Roger Ali, MBA, CFRE, President and CEO, Niagara Health Foundation, Welland, Ontario: The use of data analytics, business intelligence and AI in fundraising are areas to understand more with an eye towards the long-term and the expectation to deliver greater revenue on a much more consistent basis in the future.

Martha Schumacher, CFRE, ACFRE, MInstF (AdvDip), President and Founder, Hazen, Inc., and HILT, Washington, D.C.: I'm personally and professionally fascinated with the cryptocurrency movement and its potential impact on philanthropy. That said, we saw a huge decline in Bitcoin value towards the end of 2018. Use caution and do your homework before encouraging and accepting gifts of crypto-assets.

Identifying, recruiting and retaining a more diverse pool of donors, staff and other stakeholders is a wonderful goal. In fact, studies have shown that promoting greater staff diversity is not only the right thing to do, but it actually increases productivity and creativity in the workplace. Make sure, however, that you have diversity experts on hand as you make these significant changes to your organizational culture. Whether you realize it or not, your personal implicit biases will influence the way you pursue diversity (and yes, we ALL have implicit biases!). To learn more about implicit race and gender bias, take this short test:

Lynne Wester, Founder and Principal, Donor Relations Guru, Austin, Texas: I would say that GivingTuesday falls into this category. It is a crowded space. I'm happy the day exists for our industry, but I'm unsure if it is the right approach for everyone. How will your organization stand out in the crowd from others? I think some organizations should do what charity: water did this year and spend the day in gratitude. There is never enough gratitude to go around. Donors aren't screaming about being over-thanked, but they are complaining about being over-asked. Keep that in perspective. I really think organizations need to understand the ROI of their role in the day and the efforts that go into a successful day. It's not just about a social media post and an email if that's the only time your donors hear from you since the last time they gave. Just pause and think about the feeding frenzy.

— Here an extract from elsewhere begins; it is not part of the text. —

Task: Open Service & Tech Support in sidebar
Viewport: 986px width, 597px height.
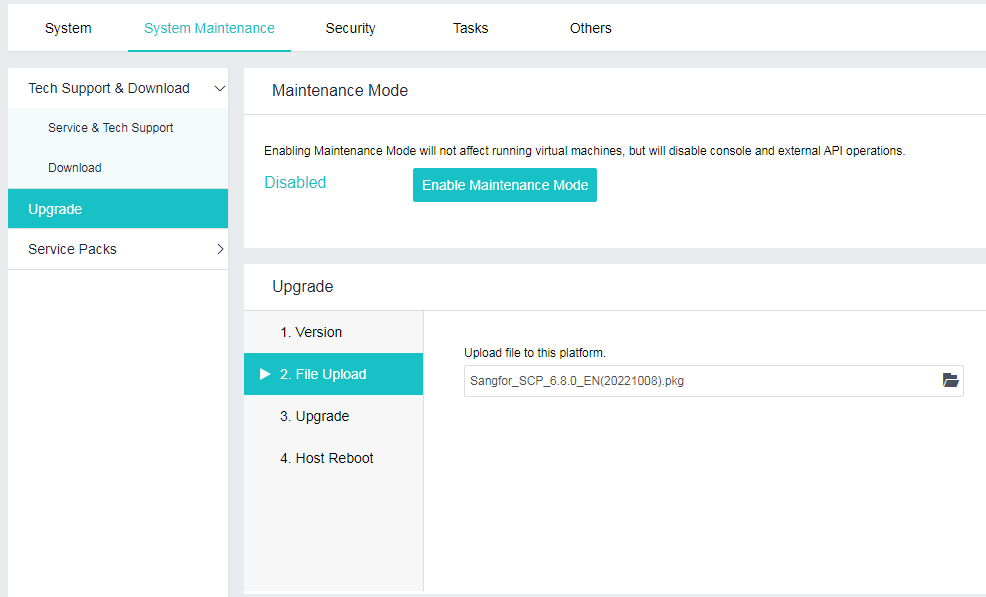Action: click(x=110, y=128)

Rachel Hutchisson, Vice President, Corporate Citizenship and Philanthropy, Blackbaud, Charleston, S.C.: The tax law changes in the U.S.—make sure it’s not all speculation.  Look at the data as the year unfolds to see what’s actually happening to your organization.

Andrea McManus, CFRE, Partner, The Vitreo Group, Calgary, Alberta: YES, MILLENNIALS!  Could we please just stop talking about them and just do it!  I see too many organizations spending so much time on trying to understand millennials they are suffering from analysis paralysis.  Just do it!

Gail Perry, International Fundraising Consultant, Fired Up Fundraising, Chapel Hill, N.C.: We are all unhappy with all the billions sitting in tax-sheltered donor-advised funds. I think we need to speak out about the fact that these funds are not being distributed to charity for public good. Instead the billions are simply being held by the major investment funds, who have no incentive to encourage giving. DAF's are frequently not about philanthropy. They are more often simply a tax-sheltered investment strategy.  Alas!